2014 Legislation: SB 992 – Drought and Under-watering Fines

SB 992 went into immediate effect on Sept. 18, 2014, superseding AB 2100 because it amended the same section of law, Civil Code Section 4735. SB 992 is identical to AB 2100 except for two features:

Update: Signed by Governor on 9/18. 

What Does SB 992 Say?

From the Legislative Counsel’s Digest:

This bill would prohibit an association from imposing a fine or assessment on separate interest owners for yard maintenance issues related to under-watered plants and reducing or eliminating watering of vegetation or lawns during any period for which the Governor has declared a state of emergency due to drought.

Check out related legislation such as AB 2100 and AB 2104, which approach HOAs and the drought from a different direction.

Effects of SB 992

SB 992 went into immediate effect on Sept. 18, 2014, superseding AB 2100 because it amended the same section of law, Civil Code Section 4735. SB 992 is identical to AB 2100 except for two features:

  1. Recycled Water – Makes an exception to the ban on fining or penalizing an owner who fails to water landscaping if the association has access to recycled water for landscaping irrigation.
  2. Pressure Washing – Adds a new section (Civil Code Section 4736) to the Davis-Stirling Act that voids provisions or rules of the HOA’s CC&Rs that require pressure washing exterior surfaces during a state or local drought emergency.

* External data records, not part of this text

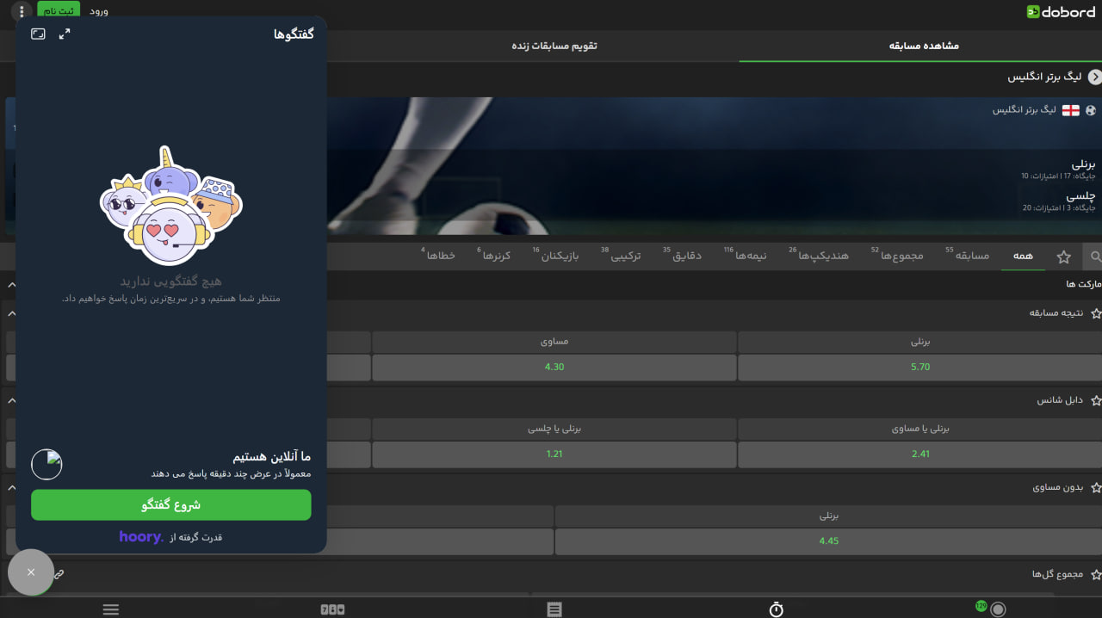Select the هندیکپ‌ها markets tab
The width and height of the screenshot is (1102, 618).
click(x=822, y=256)
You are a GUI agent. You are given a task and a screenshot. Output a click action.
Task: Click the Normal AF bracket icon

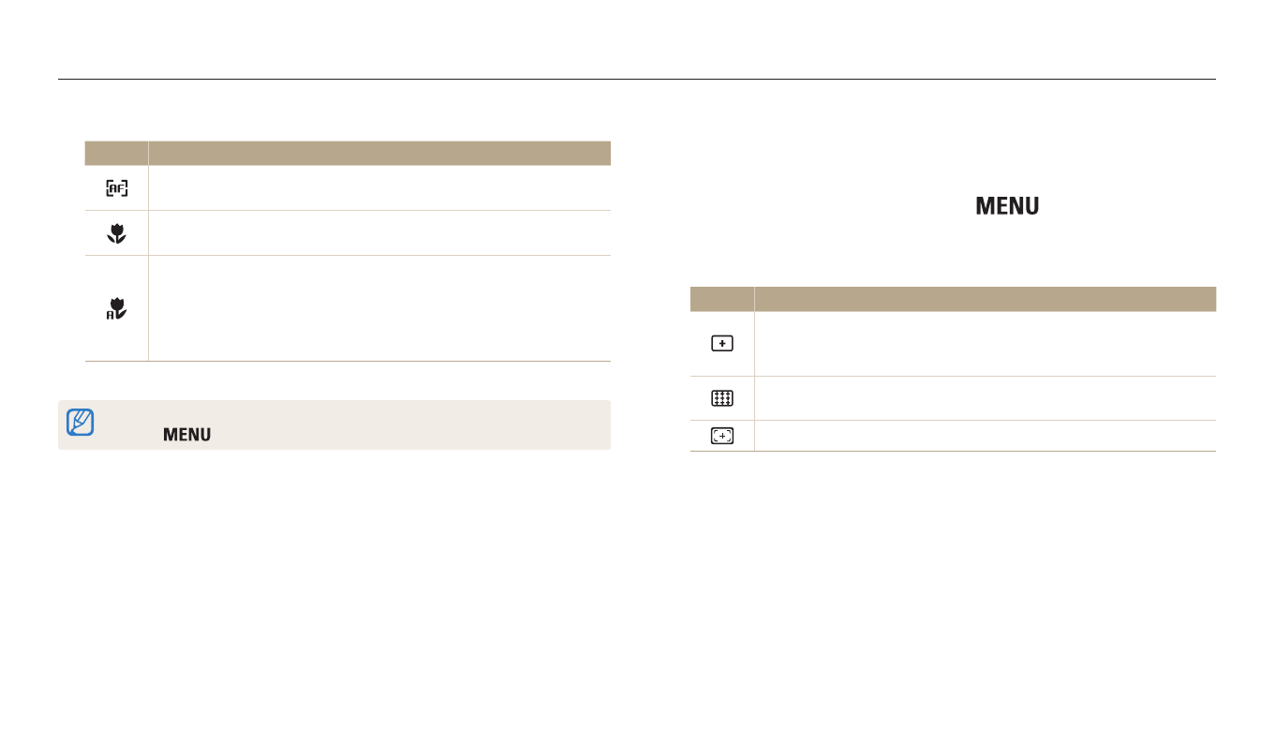point(117,188)

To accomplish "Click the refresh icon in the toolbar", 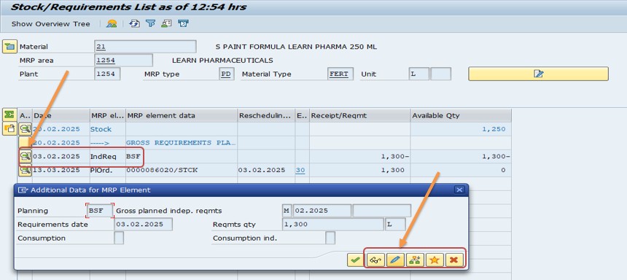I will point(134,23).
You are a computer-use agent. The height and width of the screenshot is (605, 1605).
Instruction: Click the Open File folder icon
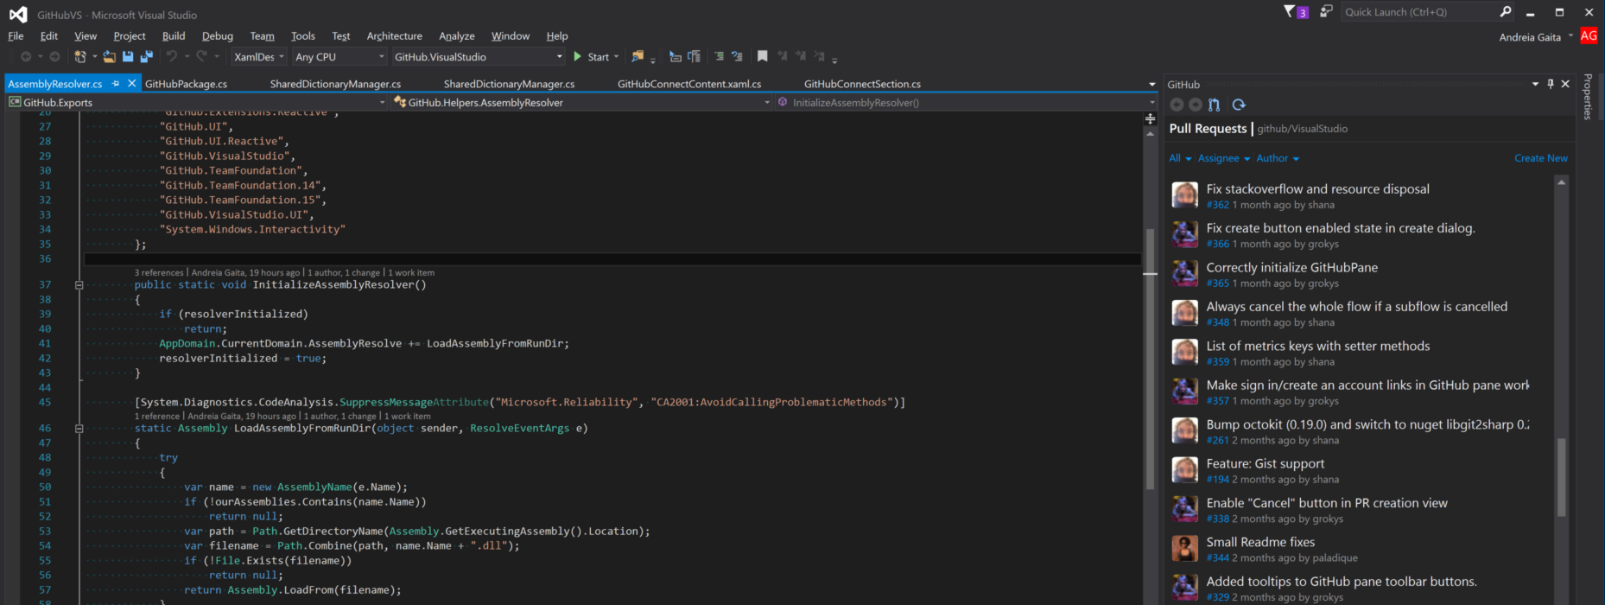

The new law defines pressure washing to be the use of a high-pressure sprayer or hose and potable water to remove loose paint, mold, grime, dust, mud, and dirt from surfaces and objects, including buildings, vehicles, and concrete surfaces.

SB 992 does not prohibit the use of high-pressure sprayers or hoses and potable water to clean things, it only prevents an association from enforcing CC&Rs or rules that would require someone to use these devices. For example, if the rules of an association require an owner to clean oil spills from a designated parking space using a pressure washer and if a state of emergency exists due to drought, those rules cannot be enforced, and another method of cleaning would be needed if the owner did not wish to use a pressure washer.

Related Legislation

SB 992 was linked with a third drought bill, AB 2104, which contains the same language as the portion of SB 992 referring to recycled water but doesn’t go into effect until January 1, 2015. The governor also signed AB 2104, possibly as a courtesy to its author or maybe to underscore the seriousness of his concern about the drought.

The signatures happened on the same day, but AB 2104 was signed before SB 992, which allowed the terms of SB 992 to “chapter out” AB 2104. This was important because SB 992, again, was an urgency measure and went into immediate effect on September 18, 2014 and because it contains the extra pressure washing language that the governor wished to retain.